BILL HOGAN’S MUSINGS: Another Chapter Completed

It was in the 1940s after we emerged the victor in World War II; and not only a winner but a world power.  We initiated the Marshall Plan, named after one of most respected and decorated General Officers of that war. It was to rebuild Europe after the devastation and carnage of the land battles fought to defeat Hitler. We were the cock of the walk and everyone loved us.

It was a time when we could do anything. The country was on the move with thousands of soldiers, sailors, marines and airmen returning home to start families, go to school under the GI Bill, buying houses and demanding goods that were unobtainable during the war and were dazzled by the new goods that resulted from wartime research and development. The pill companies were not selling fear on TV, no one was afraid of anything. We were a cocky bunch and couldn’t wait for our chance to make a grab for the brass ring.

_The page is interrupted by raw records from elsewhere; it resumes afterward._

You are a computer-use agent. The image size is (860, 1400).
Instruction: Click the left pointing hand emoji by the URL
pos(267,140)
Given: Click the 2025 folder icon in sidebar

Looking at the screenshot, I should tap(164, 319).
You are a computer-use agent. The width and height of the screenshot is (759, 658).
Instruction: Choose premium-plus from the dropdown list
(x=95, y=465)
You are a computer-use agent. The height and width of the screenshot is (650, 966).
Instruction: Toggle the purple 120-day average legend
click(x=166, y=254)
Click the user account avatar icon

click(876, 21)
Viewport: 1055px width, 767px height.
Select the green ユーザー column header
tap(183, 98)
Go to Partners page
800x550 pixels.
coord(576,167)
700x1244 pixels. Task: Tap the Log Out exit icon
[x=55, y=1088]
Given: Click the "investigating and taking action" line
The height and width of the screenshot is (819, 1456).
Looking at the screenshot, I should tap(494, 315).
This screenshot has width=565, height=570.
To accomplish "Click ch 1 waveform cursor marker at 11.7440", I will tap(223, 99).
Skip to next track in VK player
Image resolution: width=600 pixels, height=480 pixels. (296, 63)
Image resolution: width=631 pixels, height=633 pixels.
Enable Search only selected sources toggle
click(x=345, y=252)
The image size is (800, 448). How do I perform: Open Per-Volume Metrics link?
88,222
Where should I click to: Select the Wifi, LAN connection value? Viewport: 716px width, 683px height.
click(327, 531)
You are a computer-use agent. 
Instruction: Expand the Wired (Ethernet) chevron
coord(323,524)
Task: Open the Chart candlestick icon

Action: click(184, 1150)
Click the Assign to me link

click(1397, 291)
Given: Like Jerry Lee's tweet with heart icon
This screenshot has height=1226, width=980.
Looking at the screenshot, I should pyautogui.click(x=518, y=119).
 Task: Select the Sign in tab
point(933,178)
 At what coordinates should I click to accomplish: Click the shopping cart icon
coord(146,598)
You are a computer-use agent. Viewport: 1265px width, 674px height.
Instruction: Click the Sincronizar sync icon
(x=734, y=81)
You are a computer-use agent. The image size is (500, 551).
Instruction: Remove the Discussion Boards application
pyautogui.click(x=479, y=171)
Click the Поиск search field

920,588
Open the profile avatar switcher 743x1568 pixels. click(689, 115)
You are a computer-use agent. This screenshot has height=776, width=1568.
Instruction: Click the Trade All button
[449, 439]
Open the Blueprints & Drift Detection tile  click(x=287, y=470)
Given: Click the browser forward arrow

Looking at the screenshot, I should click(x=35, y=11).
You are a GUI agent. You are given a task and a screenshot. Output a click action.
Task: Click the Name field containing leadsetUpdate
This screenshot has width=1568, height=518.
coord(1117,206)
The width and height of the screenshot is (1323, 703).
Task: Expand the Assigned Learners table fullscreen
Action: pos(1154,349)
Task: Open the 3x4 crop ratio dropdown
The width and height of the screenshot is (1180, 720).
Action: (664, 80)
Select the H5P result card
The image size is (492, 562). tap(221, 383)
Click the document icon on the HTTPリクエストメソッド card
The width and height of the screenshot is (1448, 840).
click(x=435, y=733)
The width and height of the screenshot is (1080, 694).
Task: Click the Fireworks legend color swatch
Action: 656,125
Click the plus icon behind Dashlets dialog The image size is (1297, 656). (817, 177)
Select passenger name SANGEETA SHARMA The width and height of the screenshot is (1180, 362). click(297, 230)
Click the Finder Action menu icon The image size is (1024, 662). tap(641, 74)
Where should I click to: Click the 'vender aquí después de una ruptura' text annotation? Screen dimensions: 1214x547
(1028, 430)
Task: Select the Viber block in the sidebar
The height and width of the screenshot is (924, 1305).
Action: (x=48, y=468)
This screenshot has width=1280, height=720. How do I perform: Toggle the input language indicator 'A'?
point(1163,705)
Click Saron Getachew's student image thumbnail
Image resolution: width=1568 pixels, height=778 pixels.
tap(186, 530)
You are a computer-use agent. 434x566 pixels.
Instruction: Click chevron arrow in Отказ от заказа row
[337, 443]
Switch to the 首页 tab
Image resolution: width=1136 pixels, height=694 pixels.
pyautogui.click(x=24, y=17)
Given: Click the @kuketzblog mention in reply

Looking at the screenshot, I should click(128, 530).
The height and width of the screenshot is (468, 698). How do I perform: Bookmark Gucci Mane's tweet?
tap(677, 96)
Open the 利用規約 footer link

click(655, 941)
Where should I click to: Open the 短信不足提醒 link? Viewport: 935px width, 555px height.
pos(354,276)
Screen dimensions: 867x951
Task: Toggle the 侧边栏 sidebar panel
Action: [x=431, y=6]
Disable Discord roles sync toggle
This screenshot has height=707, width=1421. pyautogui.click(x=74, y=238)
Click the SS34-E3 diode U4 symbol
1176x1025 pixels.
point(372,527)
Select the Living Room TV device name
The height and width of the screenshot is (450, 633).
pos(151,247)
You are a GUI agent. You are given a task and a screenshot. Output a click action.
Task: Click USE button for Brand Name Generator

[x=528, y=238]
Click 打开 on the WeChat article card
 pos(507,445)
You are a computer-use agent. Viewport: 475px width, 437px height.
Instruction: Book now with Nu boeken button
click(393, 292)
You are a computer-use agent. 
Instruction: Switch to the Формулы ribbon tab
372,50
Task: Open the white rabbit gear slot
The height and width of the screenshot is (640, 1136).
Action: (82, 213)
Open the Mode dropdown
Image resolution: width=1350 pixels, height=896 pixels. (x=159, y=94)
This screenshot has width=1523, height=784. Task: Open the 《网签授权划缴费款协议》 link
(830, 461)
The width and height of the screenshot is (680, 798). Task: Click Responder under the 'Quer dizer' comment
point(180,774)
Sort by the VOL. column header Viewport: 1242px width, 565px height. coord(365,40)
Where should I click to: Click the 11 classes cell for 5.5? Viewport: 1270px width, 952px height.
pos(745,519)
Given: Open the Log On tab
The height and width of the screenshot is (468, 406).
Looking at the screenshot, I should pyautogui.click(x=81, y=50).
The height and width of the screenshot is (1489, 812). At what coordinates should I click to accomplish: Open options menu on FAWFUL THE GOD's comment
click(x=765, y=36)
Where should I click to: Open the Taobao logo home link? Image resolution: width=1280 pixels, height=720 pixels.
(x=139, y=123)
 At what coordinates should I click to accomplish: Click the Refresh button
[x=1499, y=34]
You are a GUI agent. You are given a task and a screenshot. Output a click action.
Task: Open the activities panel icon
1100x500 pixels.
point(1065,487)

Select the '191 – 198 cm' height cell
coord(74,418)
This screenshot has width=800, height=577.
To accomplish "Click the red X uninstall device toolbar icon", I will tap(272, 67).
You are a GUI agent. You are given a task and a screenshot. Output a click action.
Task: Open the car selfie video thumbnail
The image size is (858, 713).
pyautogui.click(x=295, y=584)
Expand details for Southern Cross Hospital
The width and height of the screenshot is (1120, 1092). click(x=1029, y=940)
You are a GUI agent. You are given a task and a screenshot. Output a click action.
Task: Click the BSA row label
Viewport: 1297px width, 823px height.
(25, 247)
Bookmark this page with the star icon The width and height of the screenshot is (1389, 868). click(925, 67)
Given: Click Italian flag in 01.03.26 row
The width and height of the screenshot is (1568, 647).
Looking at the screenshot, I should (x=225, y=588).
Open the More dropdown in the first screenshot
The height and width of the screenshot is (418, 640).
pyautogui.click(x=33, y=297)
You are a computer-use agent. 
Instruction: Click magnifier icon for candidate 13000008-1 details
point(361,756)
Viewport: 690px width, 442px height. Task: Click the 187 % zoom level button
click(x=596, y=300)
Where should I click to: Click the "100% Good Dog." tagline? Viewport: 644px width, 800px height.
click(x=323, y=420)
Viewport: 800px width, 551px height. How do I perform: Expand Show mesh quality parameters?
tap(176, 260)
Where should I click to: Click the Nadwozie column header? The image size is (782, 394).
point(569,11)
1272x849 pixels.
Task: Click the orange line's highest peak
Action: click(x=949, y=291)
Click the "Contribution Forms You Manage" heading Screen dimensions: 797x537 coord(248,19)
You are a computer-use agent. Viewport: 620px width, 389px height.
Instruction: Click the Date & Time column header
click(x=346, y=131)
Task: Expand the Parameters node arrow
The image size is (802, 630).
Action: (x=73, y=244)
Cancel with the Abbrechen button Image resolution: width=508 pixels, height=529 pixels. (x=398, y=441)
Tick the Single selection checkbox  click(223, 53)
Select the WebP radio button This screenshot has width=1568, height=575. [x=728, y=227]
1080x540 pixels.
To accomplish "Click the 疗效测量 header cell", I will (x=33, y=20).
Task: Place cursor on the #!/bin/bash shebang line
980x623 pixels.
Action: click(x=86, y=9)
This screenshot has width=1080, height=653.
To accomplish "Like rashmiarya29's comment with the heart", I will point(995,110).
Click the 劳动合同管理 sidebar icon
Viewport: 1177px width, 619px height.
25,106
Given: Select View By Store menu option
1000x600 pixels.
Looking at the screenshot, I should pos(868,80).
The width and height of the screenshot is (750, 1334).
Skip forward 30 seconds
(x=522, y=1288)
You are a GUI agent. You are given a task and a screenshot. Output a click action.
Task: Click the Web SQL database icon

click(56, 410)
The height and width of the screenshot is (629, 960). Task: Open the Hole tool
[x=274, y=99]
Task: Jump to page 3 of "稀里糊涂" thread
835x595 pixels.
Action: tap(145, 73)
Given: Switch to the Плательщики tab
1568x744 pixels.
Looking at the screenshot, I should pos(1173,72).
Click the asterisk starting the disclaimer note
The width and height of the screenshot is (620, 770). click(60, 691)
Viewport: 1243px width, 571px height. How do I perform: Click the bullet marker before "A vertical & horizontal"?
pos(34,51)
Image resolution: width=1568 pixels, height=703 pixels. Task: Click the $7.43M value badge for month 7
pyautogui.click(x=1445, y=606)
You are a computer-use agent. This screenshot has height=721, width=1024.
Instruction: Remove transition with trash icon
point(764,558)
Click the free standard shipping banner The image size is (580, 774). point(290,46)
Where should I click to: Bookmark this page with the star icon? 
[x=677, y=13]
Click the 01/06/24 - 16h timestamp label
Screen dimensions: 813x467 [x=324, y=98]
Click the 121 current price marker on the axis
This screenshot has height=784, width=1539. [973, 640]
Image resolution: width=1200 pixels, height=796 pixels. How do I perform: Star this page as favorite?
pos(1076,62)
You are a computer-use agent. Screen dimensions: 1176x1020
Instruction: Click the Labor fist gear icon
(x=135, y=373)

I was an emerging teenager from a solid, loving family without a care in the world who had found that girls were another question altogether, changed from the tomboys they used to be. I fell in love about every two weeks that first summer I came home from boarding school. Everyone hung out at the pool and Club Room at Oglebay Park. It was where dates were made and transportation was arranged i.e., who could get a family car. Most of this activity was around the Wednesday and Saturday night dances held at the Pine Room with the big bands of Earl Summers, Jr., Niles Carp and a couple of others. Those dances were crowded with tables outside on the lawn with white tablecloths. The guys were all dressed in sport coats and ties, the girls in off-the-shoulder dresses to show off carefully cultivated tans.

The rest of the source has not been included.